From the login node, request an interactive session by typing salloc

Now you are running interactively on a single hyper-threaded core (2 logical cores) with 6200 MB of allocated memory on one of the compute nodes. The session will last for 2 days, but will timeout after 1.5 hours of inactivity (no commands runnning).

You can view and load modules for the applications you need, and execute applications from the command-line.

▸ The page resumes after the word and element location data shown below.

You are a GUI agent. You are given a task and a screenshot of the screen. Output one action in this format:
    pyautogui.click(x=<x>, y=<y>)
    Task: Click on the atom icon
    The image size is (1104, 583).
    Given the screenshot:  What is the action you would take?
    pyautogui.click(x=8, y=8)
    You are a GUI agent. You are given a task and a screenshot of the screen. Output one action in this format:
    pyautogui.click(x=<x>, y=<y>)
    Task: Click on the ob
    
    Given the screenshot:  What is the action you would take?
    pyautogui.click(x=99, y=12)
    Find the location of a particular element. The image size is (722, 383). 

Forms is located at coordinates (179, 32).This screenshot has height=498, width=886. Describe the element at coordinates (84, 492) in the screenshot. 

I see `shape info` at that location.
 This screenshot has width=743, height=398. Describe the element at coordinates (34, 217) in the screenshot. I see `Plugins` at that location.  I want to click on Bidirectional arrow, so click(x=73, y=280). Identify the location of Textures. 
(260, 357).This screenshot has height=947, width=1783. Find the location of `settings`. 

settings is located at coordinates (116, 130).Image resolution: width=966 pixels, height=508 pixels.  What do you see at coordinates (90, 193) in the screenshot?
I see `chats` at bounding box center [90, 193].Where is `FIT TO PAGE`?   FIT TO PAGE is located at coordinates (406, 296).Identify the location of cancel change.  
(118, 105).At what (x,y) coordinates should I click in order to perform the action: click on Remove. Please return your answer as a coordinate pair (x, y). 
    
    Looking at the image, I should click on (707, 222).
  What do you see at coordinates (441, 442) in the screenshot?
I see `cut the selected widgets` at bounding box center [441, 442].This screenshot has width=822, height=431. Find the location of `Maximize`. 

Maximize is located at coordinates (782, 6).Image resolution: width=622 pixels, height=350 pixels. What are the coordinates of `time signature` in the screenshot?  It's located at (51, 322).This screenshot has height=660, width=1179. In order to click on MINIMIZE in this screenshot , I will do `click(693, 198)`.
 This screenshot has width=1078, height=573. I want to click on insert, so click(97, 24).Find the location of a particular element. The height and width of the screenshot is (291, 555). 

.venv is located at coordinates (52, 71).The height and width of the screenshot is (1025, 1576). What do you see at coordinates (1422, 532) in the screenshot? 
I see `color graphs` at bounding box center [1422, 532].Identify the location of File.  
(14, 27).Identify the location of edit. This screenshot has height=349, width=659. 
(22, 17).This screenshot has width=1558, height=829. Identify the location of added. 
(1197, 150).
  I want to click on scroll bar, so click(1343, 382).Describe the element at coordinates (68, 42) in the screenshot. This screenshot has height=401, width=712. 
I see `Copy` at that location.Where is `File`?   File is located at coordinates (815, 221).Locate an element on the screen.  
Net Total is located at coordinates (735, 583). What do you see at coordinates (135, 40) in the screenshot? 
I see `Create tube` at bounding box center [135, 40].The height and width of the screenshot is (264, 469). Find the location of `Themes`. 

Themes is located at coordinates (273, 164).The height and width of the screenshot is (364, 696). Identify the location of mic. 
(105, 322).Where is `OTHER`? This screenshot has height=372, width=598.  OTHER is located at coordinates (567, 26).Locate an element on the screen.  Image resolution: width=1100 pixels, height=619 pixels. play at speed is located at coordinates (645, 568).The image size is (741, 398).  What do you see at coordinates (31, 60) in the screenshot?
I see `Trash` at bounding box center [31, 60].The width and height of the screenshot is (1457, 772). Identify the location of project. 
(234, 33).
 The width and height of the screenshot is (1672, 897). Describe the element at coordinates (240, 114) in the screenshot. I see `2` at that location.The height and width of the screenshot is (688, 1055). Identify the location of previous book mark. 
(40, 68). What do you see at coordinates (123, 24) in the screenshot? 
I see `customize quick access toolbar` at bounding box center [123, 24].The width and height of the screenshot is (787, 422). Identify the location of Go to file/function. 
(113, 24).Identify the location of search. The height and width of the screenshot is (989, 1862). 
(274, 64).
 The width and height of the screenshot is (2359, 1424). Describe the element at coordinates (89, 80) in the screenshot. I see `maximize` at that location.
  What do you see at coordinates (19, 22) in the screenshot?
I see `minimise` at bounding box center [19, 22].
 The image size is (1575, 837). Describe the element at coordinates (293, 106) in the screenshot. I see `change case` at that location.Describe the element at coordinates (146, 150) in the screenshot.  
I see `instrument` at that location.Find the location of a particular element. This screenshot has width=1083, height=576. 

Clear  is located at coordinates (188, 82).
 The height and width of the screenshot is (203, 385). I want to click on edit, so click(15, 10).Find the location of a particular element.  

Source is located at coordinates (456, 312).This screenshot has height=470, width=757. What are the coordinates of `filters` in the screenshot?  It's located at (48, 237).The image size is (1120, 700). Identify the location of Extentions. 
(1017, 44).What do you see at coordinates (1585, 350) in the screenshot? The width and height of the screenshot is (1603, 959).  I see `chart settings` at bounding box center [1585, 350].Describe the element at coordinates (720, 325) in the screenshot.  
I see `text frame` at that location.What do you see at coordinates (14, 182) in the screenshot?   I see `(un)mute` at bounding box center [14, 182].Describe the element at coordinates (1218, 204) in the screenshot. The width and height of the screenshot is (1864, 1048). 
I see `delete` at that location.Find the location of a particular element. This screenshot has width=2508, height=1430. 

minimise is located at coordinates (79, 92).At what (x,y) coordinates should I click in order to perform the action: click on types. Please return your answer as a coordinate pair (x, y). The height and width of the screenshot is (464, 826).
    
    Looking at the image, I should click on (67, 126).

When complete, return to the login node by typing exit

For more fine grained control over the interactive environment you can use the srun command. Issue the srun command from a login node. Command syntax is:

srun --pty -p queue -t hh:mm:ss -n tasks -N nodes /bin/bash -l

See the Ceres User Manual for details on srun.

Batch Mode

You can run jobs on the cluster by writing short scripts that will get executed on the cluster. For more details about running jobs in batch mode, please see the detailed Ceres User Manual.

Here is an example of a batch job submission bash script (e.g. blast_job.sh, for running BLAST):

#!/bin/bash
#SBATCH --job-name="blastp" #name of the job submitted
#SBATCH -p short #name of the queue you are submitting job to
#SBATCH -N 1 #number of nodes in this job
#SBATCH -n 40 #number of cores/tasks in this job, you get all 20 cores with 2 threads per core with hyperthreading
#SBATCH -t 01:00:00 #time allocated for this job hours:mins:seconds
#SBATCH --mail-user=emailAddress #enter your email address to receive emails
#SBATCH --mail-type=BEGIN,END,FAIL #will receive an email when job starts, ends or fails
#SBATCH -o "stdout.%j.%N" # standard out %j adds job number to outputfile name and %N adds the node name
#SBATCH -e "stderr.%j.%N" #optional but it prints our standard error
date #optional this command prints out timestamp when the job is starting in stdout file
module load blast+    #loading latest NCBI BLAST+ module
blastp -db nr -query blastInputs -out blastout # protein blast search against nr database
date #optional printing out timestamp when the job ends

You would submit the script by typing: sbatch blast_job.sh

Job Script Generator

You can also use Ceres Job Script Generator to generate job scripts.

Ceres Job Script Generator

Useful SLURM Commands

Command Description Examples
squeue Gives information about jobs squeue or squeue -u jane.webb
scancel Stop and remove jobs scancel 1256 or scancel -u jane.webb
sinfo Gives information about queues (partitions) or nodes sinfo or sinfo -N -l

Building Your Own Tools

Users can build and use their own tools. It is recommended to compile on compute nodes, and not on the login node. In addition, since home directories have a small quota, it is recommended to install software, such as Python, Perl, R packages and conda virtual environments in /KEEP/project_name. The Conda Guide provides instructions on how to install conda virtual environments in /KEEP, while Guide to Installing R, Python, and Perl Packages has examples of installing packages in a project directory.

SCINet Citation/Acknowledgment in Publications

Add the following sentence as an acknowledgment for using SCINet/Ceres as a resource in your manuscripts meant for publication:

“This research used resources provided by the SCINet project of the USDA Agricultural Research Service, ARS project number 0500-00093-001-00-D.”